Lawrence Toppman

‘Batman v Superman’ a primal, endless scream

Ben Affleck as Batman and Henry Cavill as Superman in “Batman v. Superman: Dawn of Justice.”
Ben Affleck as Batman and Henry Cavill as Superman in “Batman v. Superman: Dawn of Justice.” Clay Enos

I recommend “Batman v Superman” to anyone who thought director Zack Snyder showed too much restraint in “300,” who felt “Man of Steel” whisked by too briefly or who wondered how Ben Affleck could be made to seem one of America’s most animated actors while clenching his jaw as tight as a Christmas nutcracker. (The answer is to stand him next to Henry Cavill, or a cutout of Henry Cavill. Either will do.)

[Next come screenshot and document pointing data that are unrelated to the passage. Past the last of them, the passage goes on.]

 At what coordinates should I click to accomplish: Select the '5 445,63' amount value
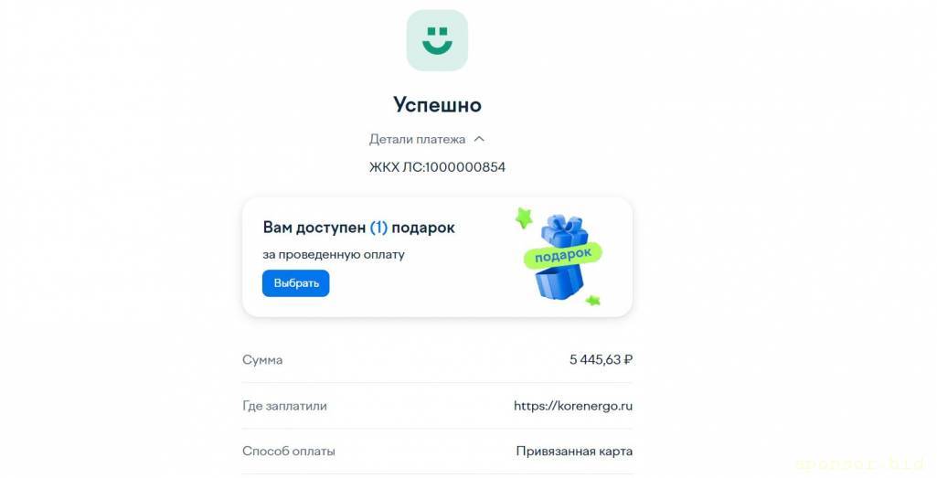tap(595, 360)
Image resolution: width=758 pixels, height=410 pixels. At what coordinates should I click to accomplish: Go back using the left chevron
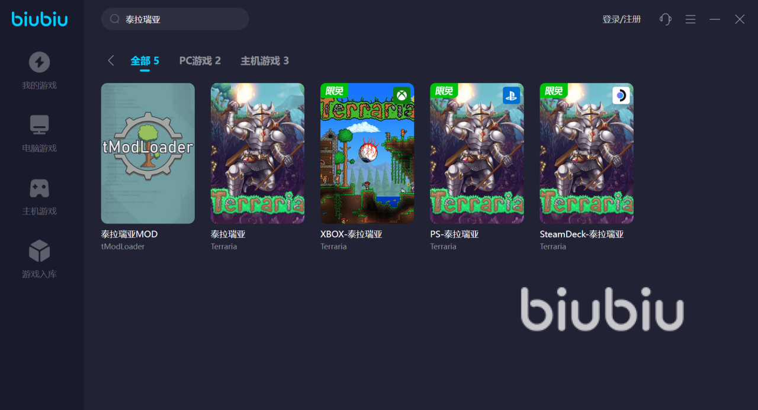click(111, 60)
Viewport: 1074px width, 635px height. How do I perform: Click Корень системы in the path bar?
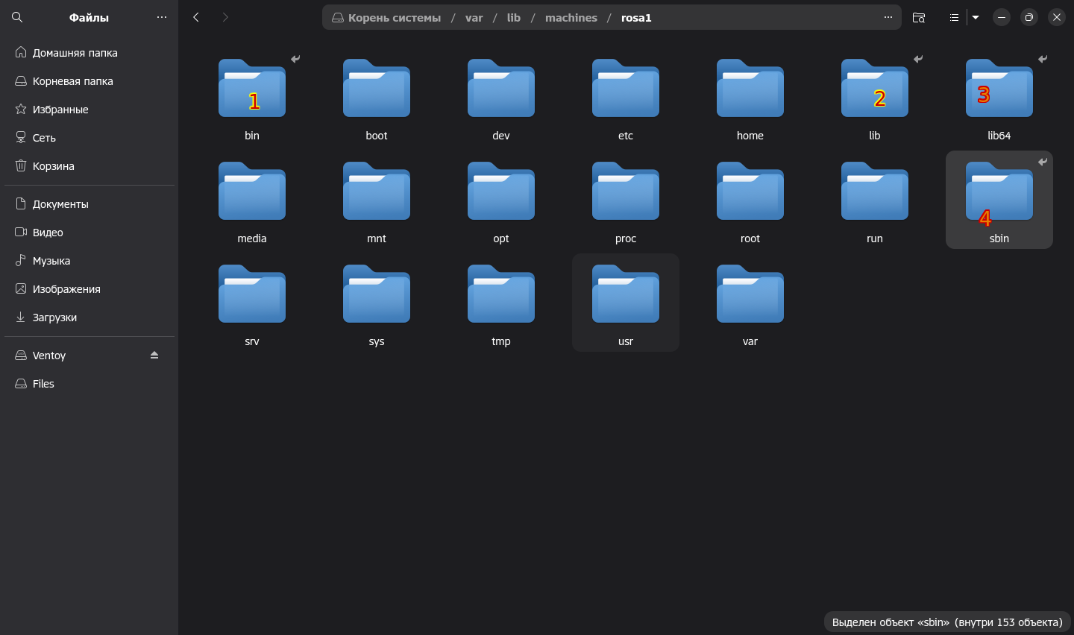pos(394,18)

The rest of us may find it too much: Too loud, too long, too loosely constructed, too sadistic – the Dark Knight can’t have a fight without savagely beating dozens of opponents, even in his dreams – too preposterous, too self-contradictory and too ridiculous in its casting of Jesse Eisenberg as supervillain Lex Luthor, who comes off as a chihuahua with a billion-dollar bank account and a twitchiness that makes Heath Ledger’s Joker look placid.

Snyder, working from a script by Chris Terrio and David Goyer, begins well. The film sets up an anti-Superman backlash after the death of General Zod, which wiped out a big part of Metropolis.

A senator (Holly Hunter) suspects he’s a potential fascist leader who will bend people to his will. The media debates whether he’s a hero, which is pretty stupid: Everything he has done in the two years since Zod died has benefited mankind. Batman (Affleck) hates him because the epic battle in the underrated “Man of Steel” (to which this is a sequel) brought down a building run by Wayne Enterprises, which contained many of his friends. He decides that, if there’s even a 1 percent chance Superman could go rogue, he should be exterminated now.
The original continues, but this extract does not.